Residue P132 of PsbS Plays an Important Role in Regulating the Dynamics of Non-Chemical Quenching in Arabidopsis

Abstract

Increasing the dynamics of non-photochemical quenching (NPQ) to changing light levels represents a promising strategy to improve photosynthetic light use efficiency for greater crop yields. PsbS plays a crucial role in modulating both the capacity and dynamics of NPQ. Nevertheless, the specific mechanisms by which PsbS mediates the functional state transitions and the detailed molecular interactions involved in NPQ are still not fully understood. In this study, we identified an amino acid residue P132 in Arabidopsis thaliana PsbS (AtPsbS), whose substitution with alanine (P132A) can cause a rapid NPQ induction under low light and significantly reduces the rate of NPQ relaxation under dark. Our findings suggest that the AtPsbS_P132A mutation keeps PsbS in a loose dimer state, which is prone to disintegration and hence causes decreased proportion of dimers and altered NPQ dynamics.
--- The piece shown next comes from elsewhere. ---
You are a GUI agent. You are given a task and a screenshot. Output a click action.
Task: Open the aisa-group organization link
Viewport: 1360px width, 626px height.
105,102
Besides, our study also shows that AtPsbS_{P132A+E122Q+E226Q} mutant, which lacks protonation-sensing amino acids, may partially induce NPQ production even in the absence of protonation, indicating that the structural feature of PsbS may independently influence the NPQ. Data from this study strongly support the structural features of PsbS impact NPQ formation, and point to a significant role of the PsbS sequence in NPQ dynamics, in addition to the commonly assumed importance of PsbS levels and protonation of E122 and E226 in PsbS. In other words, the protonation sites (i.e., E122 and E226) and the amino acid residues that alter the structural characteristics of the PsbS protein both play critical roles in affecting its NPQ function.

Keywords: PsbS; function state; non-photochemical quenching (NPQ); structural feature.